__GOAL OF THE EXERCISE__
For each line of the data below that includes the string "beside", count one, and answer with the sum only.
═══ DATA EXTRACTS ═══
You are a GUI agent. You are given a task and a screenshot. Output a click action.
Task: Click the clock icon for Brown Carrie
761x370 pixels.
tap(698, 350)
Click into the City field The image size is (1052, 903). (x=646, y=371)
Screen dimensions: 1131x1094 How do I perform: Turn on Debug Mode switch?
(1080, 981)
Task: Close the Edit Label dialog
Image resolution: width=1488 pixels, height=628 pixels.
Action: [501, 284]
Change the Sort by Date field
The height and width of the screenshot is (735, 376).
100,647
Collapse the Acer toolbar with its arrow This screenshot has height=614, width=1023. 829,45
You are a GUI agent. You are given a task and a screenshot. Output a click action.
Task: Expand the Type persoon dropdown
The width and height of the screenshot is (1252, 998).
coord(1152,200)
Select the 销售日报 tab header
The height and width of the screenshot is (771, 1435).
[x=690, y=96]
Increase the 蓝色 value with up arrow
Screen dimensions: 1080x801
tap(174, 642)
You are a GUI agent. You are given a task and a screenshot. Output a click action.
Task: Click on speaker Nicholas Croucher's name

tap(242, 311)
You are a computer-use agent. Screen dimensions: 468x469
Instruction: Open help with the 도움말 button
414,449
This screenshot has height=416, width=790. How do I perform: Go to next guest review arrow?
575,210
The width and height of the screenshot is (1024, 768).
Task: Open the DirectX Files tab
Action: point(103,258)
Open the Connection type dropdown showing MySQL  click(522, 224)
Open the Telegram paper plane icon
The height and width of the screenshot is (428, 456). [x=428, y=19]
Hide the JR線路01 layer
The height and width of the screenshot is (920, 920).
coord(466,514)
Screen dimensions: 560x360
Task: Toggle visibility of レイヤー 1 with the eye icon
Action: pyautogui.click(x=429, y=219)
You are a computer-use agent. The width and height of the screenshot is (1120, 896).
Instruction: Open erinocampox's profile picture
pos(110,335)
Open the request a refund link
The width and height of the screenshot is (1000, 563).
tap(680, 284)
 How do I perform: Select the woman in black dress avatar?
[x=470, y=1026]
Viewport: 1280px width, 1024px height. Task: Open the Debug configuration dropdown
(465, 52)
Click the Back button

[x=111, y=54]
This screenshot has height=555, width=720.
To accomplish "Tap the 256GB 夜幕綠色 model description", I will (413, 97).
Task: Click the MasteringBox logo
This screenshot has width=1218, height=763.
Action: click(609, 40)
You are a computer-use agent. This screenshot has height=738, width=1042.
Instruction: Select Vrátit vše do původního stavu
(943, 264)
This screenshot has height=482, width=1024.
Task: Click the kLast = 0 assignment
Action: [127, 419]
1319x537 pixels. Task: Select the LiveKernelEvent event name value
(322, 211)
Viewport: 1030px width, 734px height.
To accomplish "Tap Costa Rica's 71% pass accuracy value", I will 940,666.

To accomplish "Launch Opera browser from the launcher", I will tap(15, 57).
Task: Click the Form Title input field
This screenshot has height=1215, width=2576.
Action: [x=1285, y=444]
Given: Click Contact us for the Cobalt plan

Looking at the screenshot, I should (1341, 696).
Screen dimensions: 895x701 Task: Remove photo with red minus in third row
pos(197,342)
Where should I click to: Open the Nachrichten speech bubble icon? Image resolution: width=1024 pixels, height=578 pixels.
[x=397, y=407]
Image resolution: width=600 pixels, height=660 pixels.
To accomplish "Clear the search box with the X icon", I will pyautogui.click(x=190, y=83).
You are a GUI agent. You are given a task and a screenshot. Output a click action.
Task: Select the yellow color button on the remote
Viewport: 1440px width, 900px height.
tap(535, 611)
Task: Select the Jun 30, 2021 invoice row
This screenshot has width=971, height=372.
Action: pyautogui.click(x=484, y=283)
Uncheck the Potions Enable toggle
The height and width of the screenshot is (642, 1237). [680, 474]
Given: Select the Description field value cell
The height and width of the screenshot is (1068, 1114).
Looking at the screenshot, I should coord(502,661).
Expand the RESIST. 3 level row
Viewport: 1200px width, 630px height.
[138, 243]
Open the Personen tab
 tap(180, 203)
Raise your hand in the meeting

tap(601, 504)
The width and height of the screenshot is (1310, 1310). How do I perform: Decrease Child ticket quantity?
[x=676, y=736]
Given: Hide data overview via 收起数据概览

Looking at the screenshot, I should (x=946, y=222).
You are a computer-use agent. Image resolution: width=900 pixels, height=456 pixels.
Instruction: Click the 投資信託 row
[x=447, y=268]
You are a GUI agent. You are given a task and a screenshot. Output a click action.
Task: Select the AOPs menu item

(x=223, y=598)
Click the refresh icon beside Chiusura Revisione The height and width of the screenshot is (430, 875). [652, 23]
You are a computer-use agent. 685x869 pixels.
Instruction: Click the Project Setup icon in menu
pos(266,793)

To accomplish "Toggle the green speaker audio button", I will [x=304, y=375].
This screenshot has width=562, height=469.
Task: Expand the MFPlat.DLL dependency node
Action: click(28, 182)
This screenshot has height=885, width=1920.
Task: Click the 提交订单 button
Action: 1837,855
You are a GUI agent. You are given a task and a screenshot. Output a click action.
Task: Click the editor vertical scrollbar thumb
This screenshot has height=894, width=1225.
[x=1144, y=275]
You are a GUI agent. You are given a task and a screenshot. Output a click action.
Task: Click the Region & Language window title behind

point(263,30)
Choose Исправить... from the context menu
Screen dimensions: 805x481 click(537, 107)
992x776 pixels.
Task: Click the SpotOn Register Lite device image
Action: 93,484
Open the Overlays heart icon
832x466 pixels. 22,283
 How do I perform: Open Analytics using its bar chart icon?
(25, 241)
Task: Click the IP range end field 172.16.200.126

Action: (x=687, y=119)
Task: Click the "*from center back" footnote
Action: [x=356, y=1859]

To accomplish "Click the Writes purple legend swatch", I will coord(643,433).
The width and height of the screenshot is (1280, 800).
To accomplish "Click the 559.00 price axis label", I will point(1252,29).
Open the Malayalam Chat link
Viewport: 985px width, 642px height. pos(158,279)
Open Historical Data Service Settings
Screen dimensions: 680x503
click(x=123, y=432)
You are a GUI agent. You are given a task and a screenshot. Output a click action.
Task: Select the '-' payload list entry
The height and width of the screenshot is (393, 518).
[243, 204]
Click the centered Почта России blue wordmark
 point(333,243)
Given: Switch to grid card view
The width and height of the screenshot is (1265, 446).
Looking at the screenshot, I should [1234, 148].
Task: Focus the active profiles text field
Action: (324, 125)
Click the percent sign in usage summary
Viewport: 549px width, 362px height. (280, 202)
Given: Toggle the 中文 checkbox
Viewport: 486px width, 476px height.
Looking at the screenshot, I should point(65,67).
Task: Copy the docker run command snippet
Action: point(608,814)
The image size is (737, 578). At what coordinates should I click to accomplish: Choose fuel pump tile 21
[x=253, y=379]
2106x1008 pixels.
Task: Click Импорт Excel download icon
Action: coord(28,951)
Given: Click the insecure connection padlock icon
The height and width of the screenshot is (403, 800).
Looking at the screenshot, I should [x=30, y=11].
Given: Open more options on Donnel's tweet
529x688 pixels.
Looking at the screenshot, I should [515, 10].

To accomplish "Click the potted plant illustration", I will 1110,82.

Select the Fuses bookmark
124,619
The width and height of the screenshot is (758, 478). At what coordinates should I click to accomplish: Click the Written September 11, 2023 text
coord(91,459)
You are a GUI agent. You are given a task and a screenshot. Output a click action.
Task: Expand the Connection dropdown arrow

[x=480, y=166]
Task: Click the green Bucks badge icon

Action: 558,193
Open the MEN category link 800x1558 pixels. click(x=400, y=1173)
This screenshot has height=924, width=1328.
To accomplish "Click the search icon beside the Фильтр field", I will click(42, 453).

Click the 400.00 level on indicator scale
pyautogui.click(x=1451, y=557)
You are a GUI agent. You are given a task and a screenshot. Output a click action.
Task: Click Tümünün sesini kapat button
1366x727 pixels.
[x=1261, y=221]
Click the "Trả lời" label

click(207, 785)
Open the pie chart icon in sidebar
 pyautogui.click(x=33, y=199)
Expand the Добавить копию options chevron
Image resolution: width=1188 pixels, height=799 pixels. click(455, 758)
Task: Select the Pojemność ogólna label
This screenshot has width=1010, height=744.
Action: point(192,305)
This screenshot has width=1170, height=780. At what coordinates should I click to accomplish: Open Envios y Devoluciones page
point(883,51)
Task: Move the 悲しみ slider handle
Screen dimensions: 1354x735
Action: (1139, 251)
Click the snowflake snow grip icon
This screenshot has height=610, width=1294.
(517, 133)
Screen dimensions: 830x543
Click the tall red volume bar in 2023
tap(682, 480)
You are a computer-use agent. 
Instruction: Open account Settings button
═══
__EXERCISE RESULT__
2